Brief
Please rewrite the records as a numbered list, starting with the line that contains "The width and height of the screenshot is (945, 1024)." and going on through the line that contains "Click the FOR", both included. Leave out blank lines.

Working data
□ □ □ □ □

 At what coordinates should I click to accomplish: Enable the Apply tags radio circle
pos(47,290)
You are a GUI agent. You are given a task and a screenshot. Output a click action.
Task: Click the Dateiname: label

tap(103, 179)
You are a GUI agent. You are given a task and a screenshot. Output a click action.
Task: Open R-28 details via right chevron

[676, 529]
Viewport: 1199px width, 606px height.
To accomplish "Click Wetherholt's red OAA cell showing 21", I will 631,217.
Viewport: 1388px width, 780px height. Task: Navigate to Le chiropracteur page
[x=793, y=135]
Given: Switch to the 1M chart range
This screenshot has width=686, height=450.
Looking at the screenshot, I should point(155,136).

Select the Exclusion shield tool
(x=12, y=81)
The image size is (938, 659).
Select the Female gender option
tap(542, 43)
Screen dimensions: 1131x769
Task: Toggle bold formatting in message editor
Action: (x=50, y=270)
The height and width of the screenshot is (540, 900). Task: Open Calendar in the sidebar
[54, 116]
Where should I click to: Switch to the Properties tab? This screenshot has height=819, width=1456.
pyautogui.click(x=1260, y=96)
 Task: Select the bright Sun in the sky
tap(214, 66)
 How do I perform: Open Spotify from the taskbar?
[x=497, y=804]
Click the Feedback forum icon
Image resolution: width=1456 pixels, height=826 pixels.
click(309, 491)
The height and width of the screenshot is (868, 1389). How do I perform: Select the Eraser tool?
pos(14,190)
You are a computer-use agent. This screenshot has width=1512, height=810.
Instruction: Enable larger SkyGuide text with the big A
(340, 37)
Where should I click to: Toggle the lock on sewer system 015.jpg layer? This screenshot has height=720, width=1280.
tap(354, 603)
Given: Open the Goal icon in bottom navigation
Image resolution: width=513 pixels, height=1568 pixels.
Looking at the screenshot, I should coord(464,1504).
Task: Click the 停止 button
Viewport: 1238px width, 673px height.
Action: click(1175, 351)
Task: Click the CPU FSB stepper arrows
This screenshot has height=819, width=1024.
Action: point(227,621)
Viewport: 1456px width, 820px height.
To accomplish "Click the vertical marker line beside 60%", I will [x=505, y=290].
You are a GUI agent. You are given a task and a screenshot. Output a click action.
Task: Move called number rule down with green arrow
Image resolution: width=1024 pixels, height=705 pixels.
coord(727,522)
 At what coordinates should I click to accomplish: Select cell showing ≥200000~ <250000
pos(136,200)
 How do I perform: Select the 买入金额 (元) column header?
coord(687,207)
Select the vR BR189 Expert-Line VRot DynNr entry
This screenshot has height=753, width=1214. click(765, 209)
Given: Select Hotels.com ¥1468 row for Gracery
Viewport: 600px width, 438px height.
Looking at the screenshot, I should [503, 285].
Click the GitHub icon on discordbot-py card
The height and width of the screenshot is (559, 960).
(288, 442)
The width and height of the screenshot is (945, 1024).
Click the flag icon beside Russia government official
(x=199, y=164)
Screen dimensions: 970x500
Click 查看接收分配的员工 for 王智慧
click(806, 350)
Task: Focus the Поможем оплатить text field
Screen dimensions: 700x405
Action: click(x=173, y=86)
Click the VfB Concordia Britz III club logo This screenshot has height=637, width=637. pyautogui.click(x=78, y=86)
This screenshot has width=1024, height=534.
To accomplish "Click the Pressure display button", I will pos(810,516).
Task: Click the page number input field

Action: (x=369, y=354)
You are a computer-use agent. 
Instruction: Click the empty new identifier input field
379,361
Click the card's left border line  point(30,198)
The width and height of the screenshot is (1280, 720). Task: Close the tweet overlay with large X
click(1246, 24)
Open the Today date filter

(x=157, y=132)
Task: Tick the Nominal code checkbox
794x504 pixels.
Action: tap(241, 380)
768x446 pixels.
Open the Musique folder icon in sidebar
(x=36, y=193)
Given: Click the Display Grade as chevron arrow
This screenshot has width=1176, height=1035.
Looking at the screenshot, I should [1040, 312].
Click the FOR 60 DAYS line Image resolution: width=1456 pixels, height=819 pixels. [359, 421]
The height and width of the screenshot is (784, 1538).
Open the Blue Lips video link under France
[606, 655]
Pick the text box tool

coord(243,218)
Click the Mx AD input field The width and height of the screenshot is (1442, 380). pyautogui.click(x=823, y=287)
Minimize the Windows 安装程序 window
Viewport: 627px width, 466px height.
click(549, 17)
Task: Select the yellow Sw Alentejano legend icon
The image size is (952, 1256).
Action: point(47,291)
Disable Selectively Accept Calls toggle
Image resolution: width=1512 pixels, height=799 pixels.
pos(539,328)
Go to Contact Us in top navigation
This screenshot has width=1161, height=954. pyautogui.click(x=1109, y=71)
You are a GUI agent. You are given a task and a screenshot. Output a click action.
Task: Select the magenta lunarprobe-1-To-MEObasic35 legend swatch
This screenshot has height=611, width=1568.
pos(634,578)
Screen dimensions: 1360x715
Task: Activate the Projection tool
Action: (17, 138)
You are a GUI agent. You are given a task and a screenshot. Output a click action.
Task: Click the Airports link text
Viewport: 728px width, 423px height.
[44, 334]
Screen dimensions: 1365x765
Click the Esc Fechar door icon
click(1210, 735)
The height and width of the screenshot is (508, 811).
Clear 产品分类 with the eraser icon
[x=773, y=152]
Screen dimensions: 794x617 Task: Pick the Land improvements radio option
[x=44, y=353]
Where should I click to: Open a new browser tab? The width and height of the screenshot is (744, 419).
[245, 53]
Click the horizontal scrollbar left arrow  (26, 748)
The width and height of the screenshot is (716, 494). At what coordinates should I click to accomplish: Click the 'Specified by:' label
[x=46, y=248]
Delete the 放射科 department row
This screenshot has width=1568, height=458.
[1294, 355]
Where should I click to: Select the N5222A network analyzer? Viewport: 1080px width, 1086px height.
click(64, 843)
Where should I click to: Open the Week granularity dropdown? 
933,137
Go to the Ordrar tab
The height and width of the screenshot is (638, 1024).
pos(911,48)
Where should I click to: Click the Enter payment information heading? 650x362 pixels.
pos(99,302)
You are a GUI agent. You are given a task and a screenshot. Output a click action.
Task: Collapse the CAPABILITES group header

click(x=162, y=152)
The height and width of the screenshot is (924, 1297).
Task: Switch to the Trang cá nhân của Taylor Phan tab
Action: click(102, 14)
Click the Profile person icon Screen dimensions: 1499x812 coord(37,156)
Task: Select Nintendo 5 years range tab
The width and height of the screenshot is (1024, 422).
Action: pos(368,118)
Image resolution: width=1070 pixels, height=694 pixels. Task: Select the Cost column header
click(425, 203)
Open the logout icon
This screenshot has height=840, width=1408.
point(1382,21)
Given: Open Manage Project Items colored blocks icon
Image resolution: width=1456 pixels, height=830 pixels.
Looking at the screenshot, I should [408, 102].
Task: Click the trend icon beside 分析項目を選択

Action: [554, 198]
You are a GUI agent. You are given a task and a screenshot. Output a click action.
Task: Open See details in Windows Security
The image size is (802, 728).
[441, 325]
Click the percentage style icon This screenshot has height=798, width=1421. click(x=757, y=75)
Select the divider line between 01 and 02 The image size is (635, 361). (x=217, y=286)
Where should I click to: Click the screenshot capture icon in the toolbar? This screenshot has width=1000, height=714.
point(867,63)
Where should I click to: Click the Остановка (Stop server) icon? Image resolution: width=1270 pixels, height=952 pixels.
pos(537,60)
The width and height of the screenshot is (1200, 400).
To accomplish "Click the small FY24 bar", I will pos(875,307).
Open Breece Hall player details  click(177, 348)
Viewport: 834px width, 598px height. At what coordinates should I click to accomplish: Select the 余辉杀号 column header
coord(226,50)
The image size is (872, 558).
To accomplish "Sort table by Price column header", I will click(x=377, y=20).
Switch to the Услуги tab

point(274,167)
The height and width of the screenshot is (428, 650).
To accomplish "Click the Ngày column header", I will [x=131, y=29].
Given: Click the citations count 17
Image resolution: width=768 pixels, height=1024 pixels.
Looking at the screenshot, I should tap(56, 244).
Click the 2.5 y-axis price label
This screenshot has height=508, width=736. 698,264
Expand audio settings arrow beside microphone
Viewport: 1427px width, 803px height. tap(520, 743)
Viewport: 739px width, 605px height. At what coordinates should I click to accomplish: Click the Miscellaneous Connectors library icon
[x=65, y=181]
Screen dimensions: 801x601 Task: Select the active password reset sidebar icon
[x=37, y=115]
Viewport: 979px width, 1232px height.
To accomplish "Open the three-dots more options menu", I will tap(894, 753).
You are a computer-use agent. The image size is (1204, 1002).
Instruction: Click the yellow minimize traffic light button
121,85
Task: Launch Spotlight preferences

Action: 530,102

□ □ □ □ □

Output of the exercise
1. The width and height of the screenshot is (945, 1024).
2. Click the flag icon beside Russia government official
3. (x=199, y=164)
4. Screen dimensions: 970x500
5. Click 查看接收分配的员工 for 王智慧
6. click(806, 350)
7. Task: Focus the Поможем оплатить text field
8. Screen dimensions: 700x405
9. Action: click(x=173, y=86)
10. Click the VfB Concordia Britz III club logo This screenshot has height=637, width=637. pyautogui.click(x=78, y=86)
11. This screenshot has width=1024, height=534.
12. To accomplish "Click the Pressure display button", I will pos(810,516).
13. Task: Click the page number input field
14. Action: (x=369, y=354)
15. You are a computer-use agent. 
16. Instruction: Click the empty new identifier input field
17. 379,361
18. Click the card's left border line  point(30,198)
19. The width and height of the screenshot is (1280, 720). Task: Close the tweet overlay with large X
20. click(1246, 24)
21. Open the Today date filter
22. (x=157, y=132)
23. Task: Tick the Nominal code checkbox
24. 794x504 pixels.
25. Action: tap(241, 380)
26. 768x446 pixels.
27. Open the Musique folder icon in sidebar
28. (x=36, y=193)
29. Given: Click the Display Grade as chevron arrow
30. This screenshot has width=1176, height=1035.
31. Looking at the screenshot, I should [1040, 312].
32. Click the FOR 60 DAYS line Image resolution: width=1456 pixels, height=819 pixels. [359, 421]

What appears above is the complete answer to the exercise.